* _Text provided_
On our 500 acre pasture, we have 5 hunters, on a typical hunt we each see 15 deer, kinda depends on the year. So we're seeing easily 60 deer at a time, the mature ones we don't see. We get to shoot 2 bucks, one trophy, one cull, and 2 doe. We may kill 15 deer total a year, i don't know about other spots, but we're not killing too many on ours. Every other hill country lease i've been on was basically the same way, 100-150 acres per guy, still had plenty of deer left at the end of season. Unless you buy land or pay 5k or more to hunt, this is pretty much typical these days.


----------



## Folsetth (Jan 18, 2007)

CHARLIE said:


> Let me think, say 1 hunter per 200 acres there are 5 deer tags on a license so five deer off of 200 acres ? Maybe so sounds like a lot to me but maybe so.


Your assuming every hunter is taking five deer. 
Never in my life(37yrs), on any lease I've ever hunted, did everyone fill all their tags. As a matter of fact most leases didn't allow it.
This year, on my 500 acre lease, 3 guns, we took a total of 1-cull, 1-doe, 1-trophy, and 1 young eight point(hunters mistake)

Sent from my iPhone using Tapatalk


----------



## CHARLIE (Jun 2, 2004)

Folsetth

I understand but you could take that many deer if everything worked out is all I am saying. but things are different in most places. Maybe your place has been thinned out of the deer. 

fy0834

not too bad. thats a total of 3 deer


----------



## SSST (Jun 9, 2011)

Folsetth said:


> Your assuming every hunter is taking five deer.
> Never in my life(37yrs), on any lease I've ever hunted, did everyone fill all their tags. As a matter of fact most leases didn't allow it.
> This year, on my 500 acre lease, 3 guns, we took a total of 1-cull, 1-doe, 1-trophy, and 1 young eight point(hunters mistake)
> 
> Sent from my iPhone using Tapatalk


This is like our place, my Dad and another older fellow ain't shooting a doe, lol. I think we ended up with 3 mature bucks, 2 culls, and 4 doe this year. That's the thing about a smaller place, you just gotta use your head.

* _Provided data_
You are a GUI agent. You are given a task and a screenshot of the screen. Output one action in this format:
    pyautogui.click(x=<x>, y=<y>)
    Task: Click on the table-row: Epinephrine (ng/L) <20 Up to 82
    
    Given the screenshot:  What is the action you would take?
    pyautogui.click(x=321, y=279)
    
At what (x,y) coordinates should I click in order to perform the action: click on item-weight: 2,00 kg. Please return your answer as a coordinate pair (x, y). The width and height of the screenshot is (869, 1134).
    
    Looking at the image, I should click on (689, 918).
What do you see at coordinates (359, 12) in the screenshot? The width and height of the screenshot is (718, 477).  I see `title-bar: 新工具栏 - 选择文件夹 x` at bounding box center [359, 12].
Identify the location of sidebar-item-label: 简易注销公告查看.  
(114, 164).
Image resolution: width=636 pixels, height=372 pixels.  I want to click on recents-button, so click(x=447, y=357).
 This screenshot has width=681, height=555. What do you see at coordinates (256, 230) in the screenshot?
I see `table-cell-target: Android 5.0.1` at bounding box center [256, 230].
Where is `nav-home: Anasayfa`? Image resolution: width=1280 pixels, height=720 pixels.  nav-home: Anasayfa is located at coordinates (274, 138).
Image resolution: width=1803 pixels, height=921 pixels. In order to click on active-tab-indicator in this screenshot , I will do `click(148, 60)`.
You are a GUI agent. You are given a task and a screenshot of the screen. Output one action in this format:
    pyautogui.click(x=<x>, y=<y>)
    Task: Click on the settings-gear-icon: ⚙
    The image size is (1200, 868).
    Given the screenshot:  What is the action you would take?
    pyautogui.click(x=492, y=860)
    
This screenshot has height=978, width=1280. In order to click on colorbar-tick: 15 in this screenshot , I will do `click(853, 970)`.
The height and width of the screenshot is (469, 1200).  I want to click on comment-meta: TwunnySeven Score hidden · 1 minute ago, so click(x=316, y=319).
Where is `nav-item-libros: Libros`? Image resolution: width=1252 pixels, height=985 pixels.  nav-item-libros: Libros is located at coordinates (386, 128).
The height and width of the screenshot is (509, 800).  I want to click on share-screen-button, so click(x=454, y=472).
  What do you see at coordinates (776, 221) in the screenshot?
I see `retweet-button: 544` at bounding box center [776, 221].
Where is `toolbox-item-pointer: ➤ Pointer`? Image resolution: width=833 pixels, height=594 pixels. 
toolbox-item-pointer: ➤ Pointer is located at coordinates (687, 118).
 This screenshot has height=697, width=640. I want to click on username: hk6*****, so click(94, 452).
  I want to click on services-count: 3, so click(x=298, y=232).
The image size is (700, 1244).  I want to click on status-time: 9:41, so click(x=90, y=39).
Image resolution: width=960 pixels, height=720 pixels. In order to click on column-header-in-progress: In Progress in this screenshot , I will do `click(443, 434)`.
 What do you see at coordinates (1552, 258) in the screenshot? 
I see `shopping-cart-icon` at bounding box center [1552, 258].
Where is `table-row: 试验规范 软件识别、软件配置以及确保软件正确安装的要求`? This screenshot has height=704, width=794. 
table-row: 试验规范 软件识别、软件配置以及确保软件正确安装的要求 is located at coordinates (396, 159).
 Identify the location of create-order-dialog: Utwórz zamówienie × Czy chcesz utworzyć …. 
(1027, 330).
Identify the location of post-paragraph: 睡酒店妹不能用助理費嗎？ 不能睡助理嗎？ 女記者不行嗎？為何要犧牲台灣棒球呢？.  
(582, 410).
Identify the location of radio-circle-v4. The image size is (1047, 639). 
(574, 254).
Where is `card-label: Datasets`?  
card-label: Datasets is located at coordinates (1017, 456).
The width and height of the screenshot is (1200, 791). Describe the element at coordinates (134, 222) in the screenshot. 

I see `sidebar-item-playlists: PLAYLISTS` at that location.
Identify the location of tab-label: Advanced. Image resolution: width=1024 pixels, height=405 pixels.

* _Assigned task A_
Copy the passage of the deer hunting thread starting with "On our 500 acre" and going on through "but maybe so.".
* _Assigned task B_
Write out the lines of the rows starting with the line with "Image resolution: width=1803" and going on through the line with "The height and width of the screenshot is (509, 800).", both included.

* _Answer section A_
On our 500 acre pasture, we have 5 hunters, on a typical hunt we each see 15 deer, kinda depends on the year. So we're seeing easily 60 deer at a time, the mature ones we don't see. We get to shoot 2 bucks, one trophy, one cull, and 2 doe. We may kill 15 deer total a year, i don't know about other spots, but we're not killing too many on ours. Every other hill country lease i've been on was basically the same way, 100-150 acres per guy, still had plenty of deer left at the end of season. Unless you buy land or pay 5k or more to hunt, this is pretty much typical these days.


----------



## Folsetth (Jan 18, 2007)

CHARLIE said:


> Let me think, say 1 hunter per 200 acres there are 5 deer tags on a license so five deer off of 200 acres ? Maybe so sounds like a lot to me but maybe so.

* _Answer section B_
Image resolution: width=1803 pixels, height=921 pixels. In order to click on active-tab-indicator in this screenshot , I will do `click(148, 60)`.
You are a GUI agent. You are given a task and a screenshot of the screen. Output one action in this format:
    pyautogui.click(x=<x>, y=<y>)
    Task: Click on the settings-gear-icon: ⚙
    The image size is (1200, 868).
    Given the screenshot:  What is the action you would take?
    pyautogui.click(x=492, y=860)
    
This screenshot has height=978, width=1280. In order to click on colorbar-tick: 15 in this screenshot , I will do `click(853, 970)`.
The height and width of the screenshot is (469, 1200).  I want to click on comment-meta: TwunnySeven Score hidden · 1 minute ago, so click(x=316, y=319).
Where is `nav-item-libros: Libros`? Image resolution: width=1252 pixels, height=985 pixels.  nav-item-libros: Libros is located at coordinates (386, 128).
The height and width of the screenshot is (509, 800).  I want to click on share-screen-button, so click(x=454, y=472).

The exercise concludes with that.